Éprouves-tu aujourd'hui ce que j'éprouve, mon amie? Y a-t-il du vide dans ce monde? Que faisaient les amants avant l'invention de l'écriture? Sens-tu le bonheur qu'il y a à se voir sans plus? Comment avons-nous pu avoir de l'humeur quand nous nous sommes rencontrés? Je ne le conçois pas dans ce moment, mais je l'ai éprouvé alors. Il faut donc que le fait soit vrai, mais je n'y veux rien comprendre dans ce moment. Je donnerais tout pour te voir, fût-ce même dans le salon de la rue de Wesel!

Bonsoir, mon amie. Tu dois être arrivée à l'heure qu'il est; il sonne une heure de cette grosse cloche que j'entends, et que tu n'entends plus, que tu n'entendras peut-être plus jamais. Bonne amie, n'oublie jamais Aix et quelques bonnes gens que tu y as vus.

Ce 18.

Je vais expédier le porteur de cette lettre. Il va entrer en fonctions; j'espère qu'il s'en acquittera bien. Comme il est heureux! Il va te voir: crois-tu que ce soit du bonheur?
——————————
**Tâches à réaliser**.
• 1. Recopiez le passage de la lettre qui va de « Éprouves-tu aujourd'hui ce » à « rue de Wesel! ».
• 2. Rédigez la suite de la lettre en reprenant après sa dernière phrase.
——————————
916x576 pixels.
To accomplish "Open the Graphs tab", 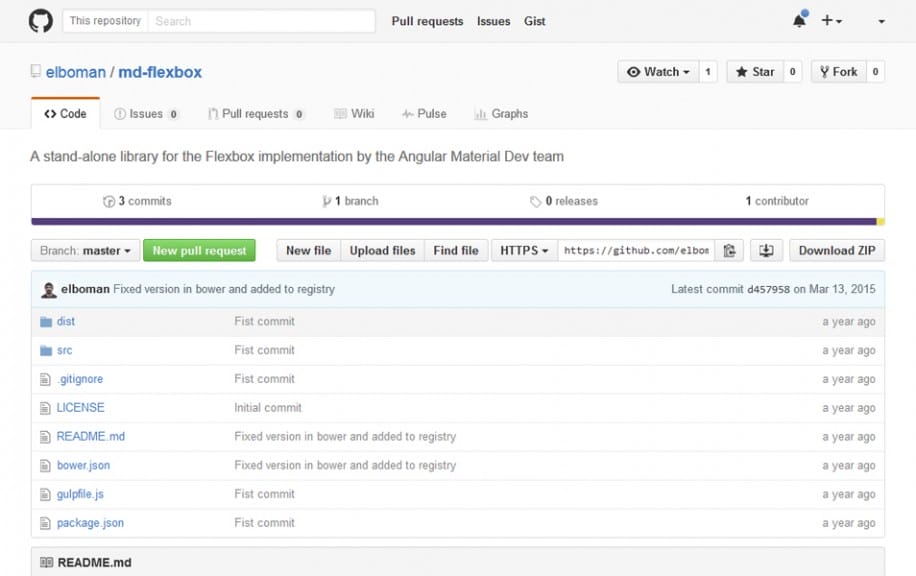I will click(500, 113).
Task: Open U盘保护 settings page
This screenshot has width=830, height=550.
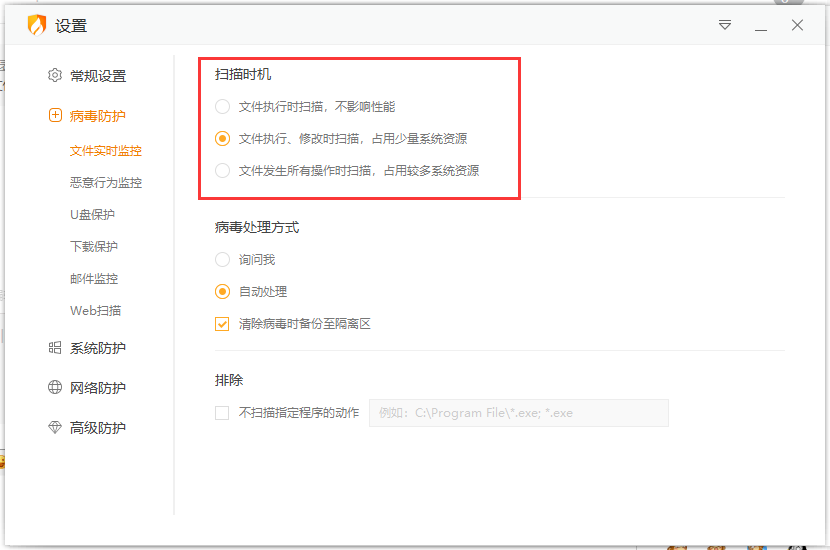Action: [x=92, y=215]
——————————
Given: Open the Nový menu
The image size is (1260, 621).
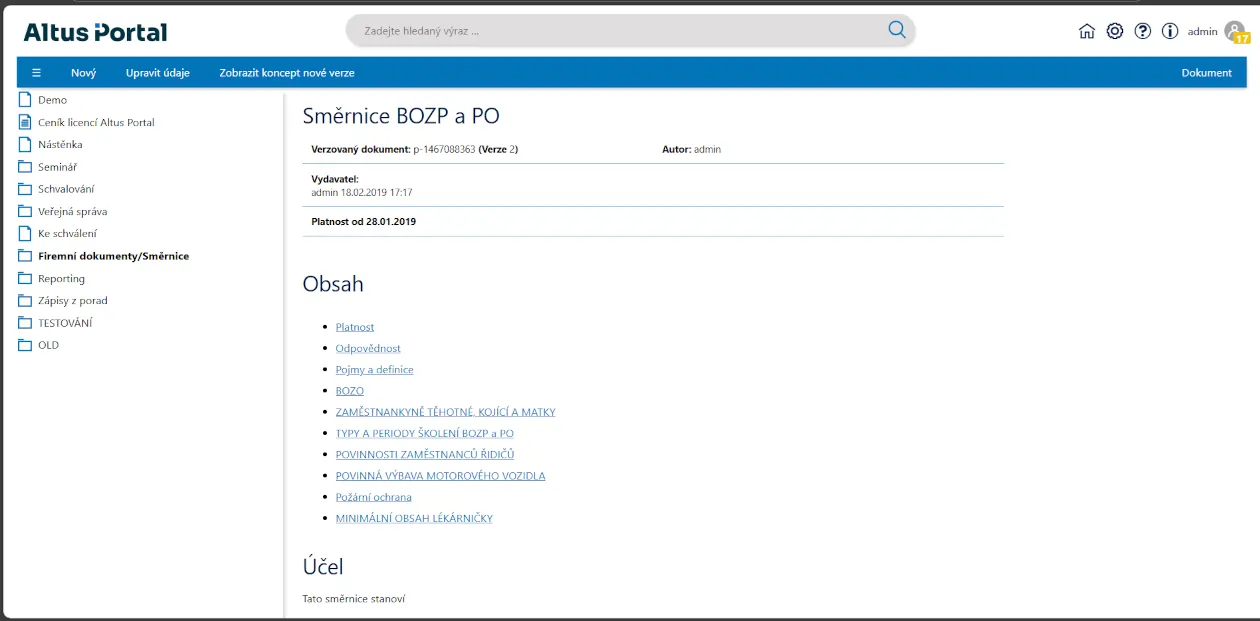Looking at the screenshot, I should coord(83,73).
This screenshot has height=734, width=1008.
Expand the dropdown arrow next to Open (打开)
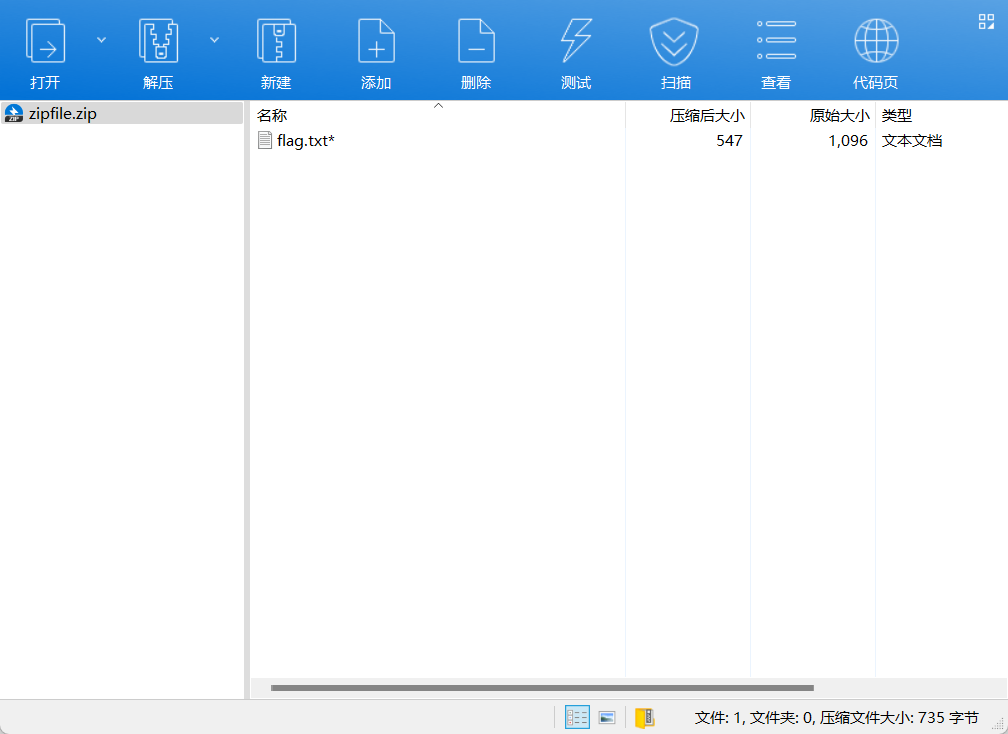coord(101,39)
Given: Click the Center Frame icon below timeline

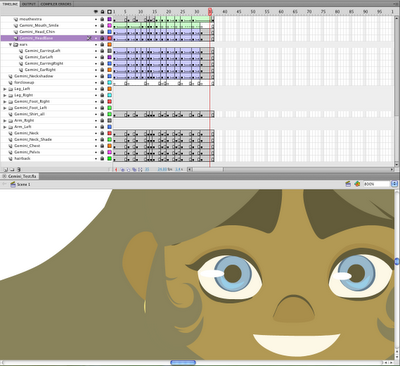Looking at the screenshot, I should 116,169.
——————————
**Réponses par tâche**.
• 1.
Éprouves-tu aujourd'hui ce que j'éprouve, mon amie? Y a-t-il du vide dans ce monde? Que faisaient les amants avant l'invention de l'écriture? Sens-tu le bonheur qu'il y a à se voir sans plus? Comment avons-nous pu avoir de l'humeur quand nous nous sommes rencontrés? Je ne le conçois pas dans ce moment, mais je l'ai éprouvé alors. Il faut donc que le fait soit vrai, mais je n'y veux rien comprendre dans ce moment. Je donnerais tout pour te voir, fût-ce même dans le salon de la rue de Wesel!

• 2.
Ma bonne D... j'ai rêvé de toi une bonne partie de la nuit. J'ai été près de toi: tu étais bonne, aimable, comme tu l'es toujours. Je me suis réveillé et tu n'y étais pas: j'ai vu que c'est une bien vilaine chose que d'être seul. Mon amie, je t'aime beaucoup; je me sers du mot, quoiqu'il ne dise rien. L'on aime ou l'on n'aime pas. Le plus comme le moins n'existe pas en amour. Moins aimer c'est ne plus aimer. Sois satisfaite si je te dis que je t'aime et rends-moi amour pour amour.

Je partirai d'ici samedi [170] après-dîner. Je serai à Bruxelles dans la journée de dimanche. Si le porteur dit que peut-être je ne viendrai pas, c'est qu'il en a l'ordre: ne le crois pas et crois-moi. C'est pour te dispenser de la forte fièvre qu'il dira que peut-être je pourrais changer d'avis: un peu de malaise à la suite des fatigues de la Cour suffira pour te retenir vu le peut-être.

Et puis, sois bonne et douce avec ton mari: pas de querelles; elles gâtent plus qu'elles ne servent et je ne les aime pas. Si tu as envie de te fâcher, pense à ton ami et dis-toi qu'il blâmerait le fait. Je te fais découvrir ici un singulier côté de ma façon d'être.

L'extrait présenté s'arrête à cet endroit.